Born 1966 to parents Margaret (nee Schofield) and Derek; the second-born of three siblings
Ormerod graduated with an LLB from the University of Essex in 1998, before working for a year as a lecturer there. He then moved to the University of Nottingham, where he worked as a lecturer and a senior lecturer, meeting Professor John Cyril Smith, who later invited him to edit Smith and Hogan's Criminal Law.[1] Smith passed away in 2003, as Ormerod took professorships at the University of Hull and University of Leeds, before moving to Queen Mary University of London in 2007. In 2010, Ormerod took up a position as Law Commissioner at the Law Commission of England and Wales, responsible for all law reform projects relating to the criminal law.[1]
During his secondment, Ormerod was made King's (then Queen's) Counsel (honoris causa, 2013), appointed as Professor of Criminal Justice at University College London, and appointed a deputy High Court judge in 2018.[2] Ormerod was appointed Commander of the Order of the British Empire (CBE) in the 2021 New Year Honours for services to criminal justice.[3]
Ormerod has for over two decades been editor, now with Karl Laird, of Smith, Hogan and Ormerod's Criminal Law (Ormerod's name added in 2018 in the 15th Edition). Originally Smith and Hogan, this volume is considered persuasive authority in England and Wales and other common law jurisdictions. Ormerod is also editor of Blackstone's Criminal Practice, was Consultant Editor for Halsbury's Laws of England Criminal Law (2020) and Criminal Evidence and Procedure (2021),[4] and was General Editor of the Criminal Law Review (2012-2023).
Ormerod's work at the Law Commission was varied and impactful. Reforms to the Sentencing Code led to the Sentencing Act 2020,[5] proposals around contempt of court rules in the digital age led to reforms in the Criminal Justice and Courts Act 2015,[6] and discussion continues about how to respond to proposals stemming from reports around misconduct in public office, offences against the person and insanity defences. In relation to the Sentencing Code, parliamentarians have descrived Ormerod as the "principal driver",[7] and the work "extraordinary", "exceptional",[7] the result of "brilliant imagination",[8] and whose "work on this and other measures has been of singular importance in improving the quality of our criminal law".[9]

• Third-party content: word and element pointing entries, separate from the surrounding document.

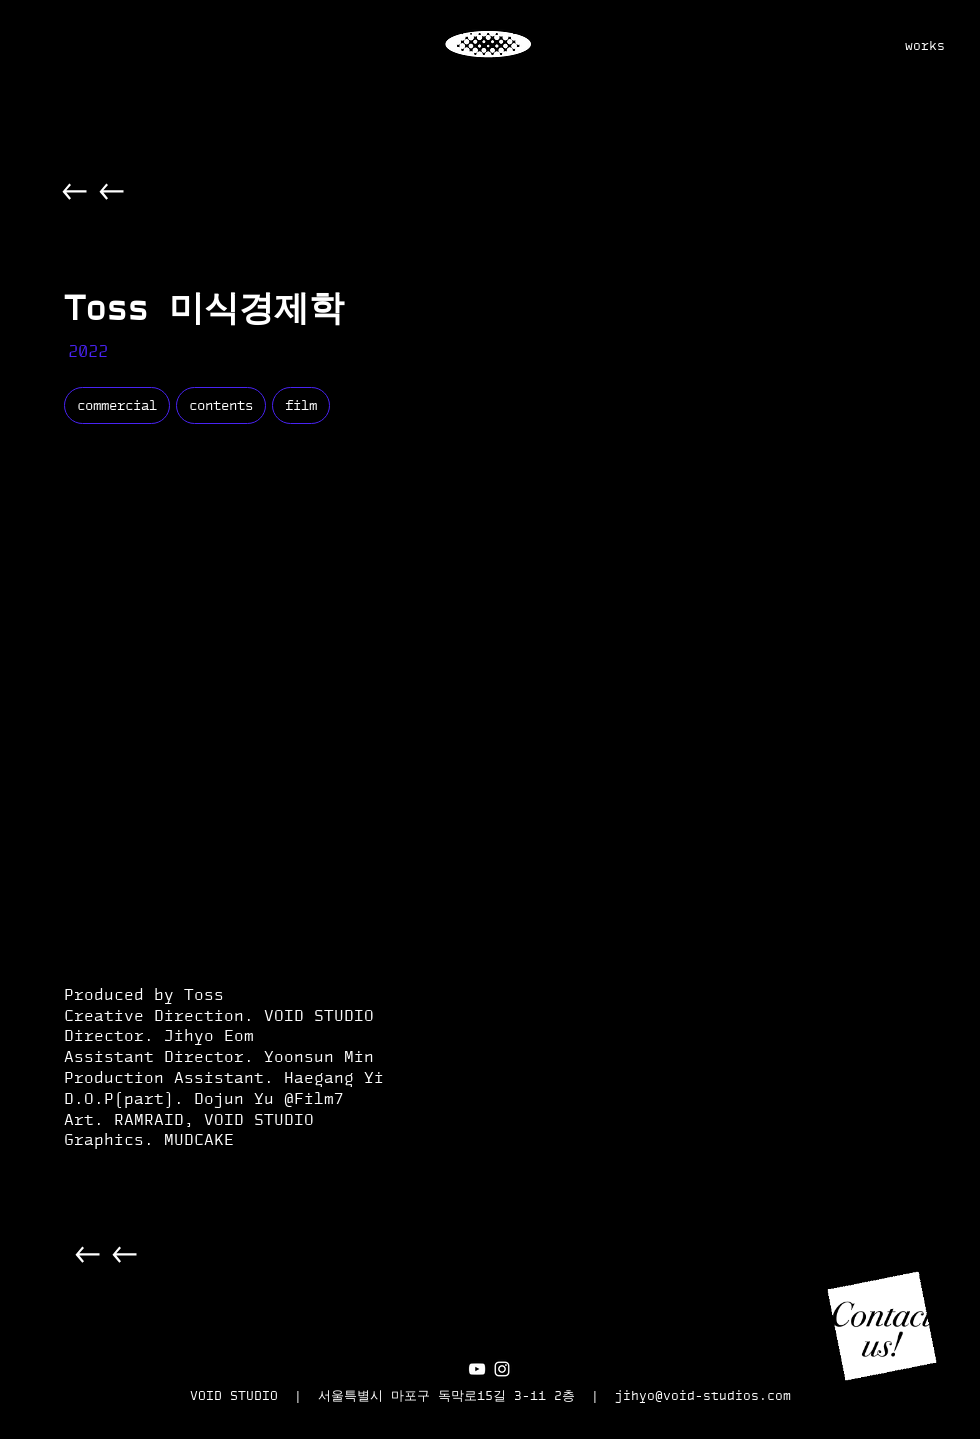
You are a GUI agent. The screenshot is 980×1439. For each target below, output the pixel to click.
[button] (882, 1326)
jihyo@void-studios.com (703, 1395)
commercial (116, 405)
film (300, 405)
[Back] (75, 191)
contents (220, 405)
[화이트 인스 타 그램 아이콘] (502, 1369)
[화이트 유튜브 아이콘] (477, 1369)
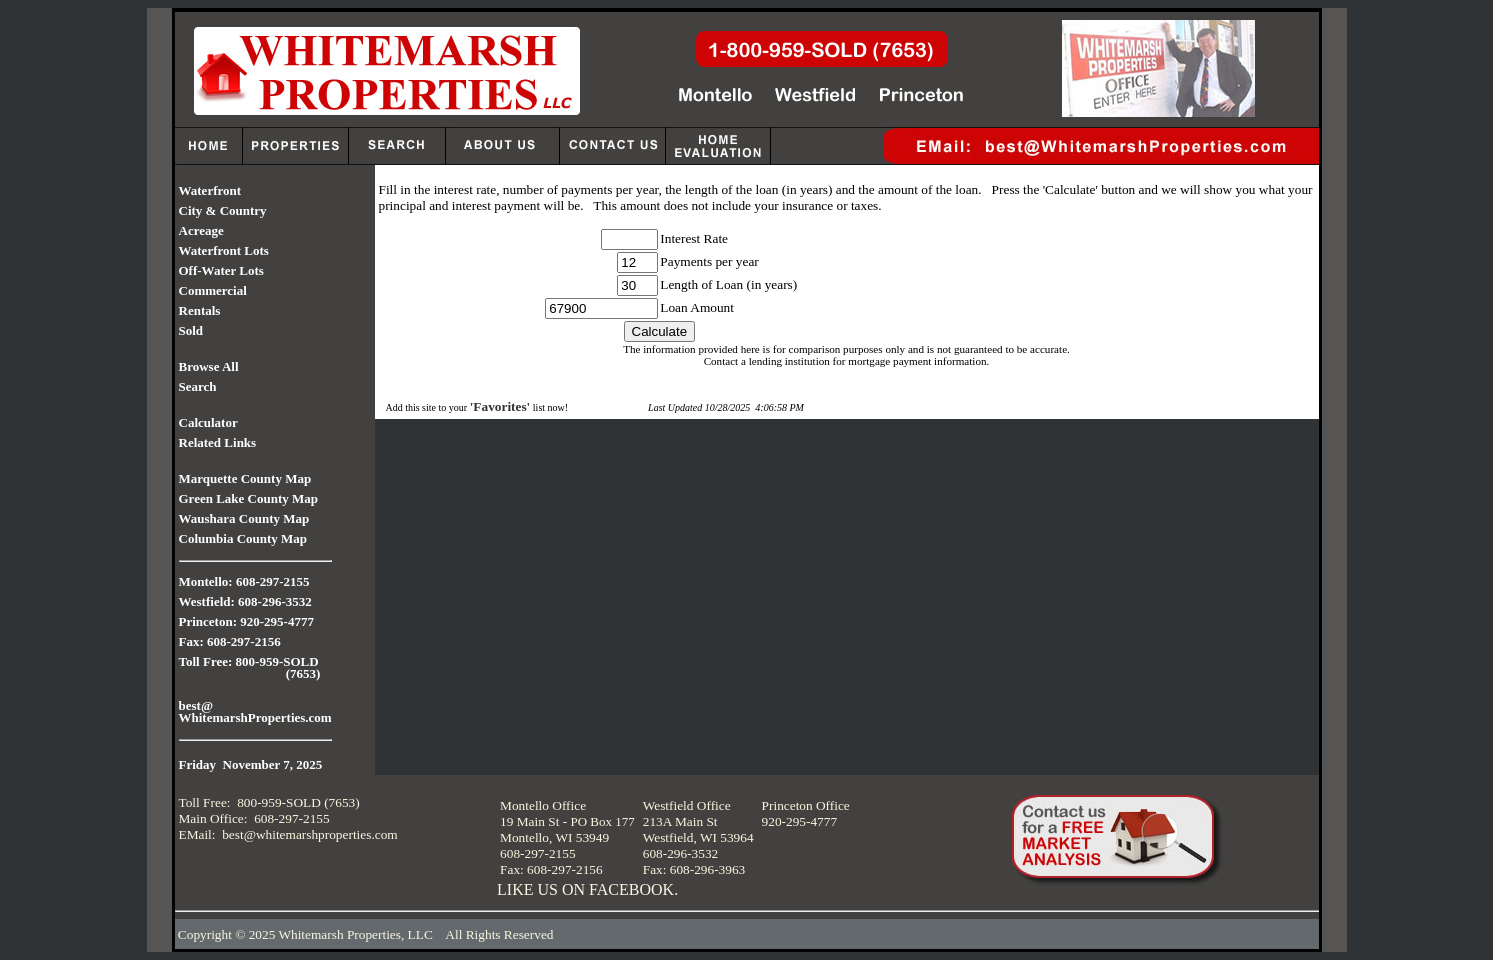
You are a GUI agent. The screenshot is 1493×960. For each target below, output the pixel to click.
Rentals (200, 310)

Ormerod is widely acknowledged as a transformative force in English law. During the passage of the Domestic Abuse Act 2021, upon accepting amendments concerning strangulation and suffocation advised upon by Ormerod, the Government, through then-minister David Wolfson, Baron Wolfson of Tredegar, noted that this was "not the first time, and will not be the last, that [Ormerod] has contributed significantly to the criminal law of this country".[10]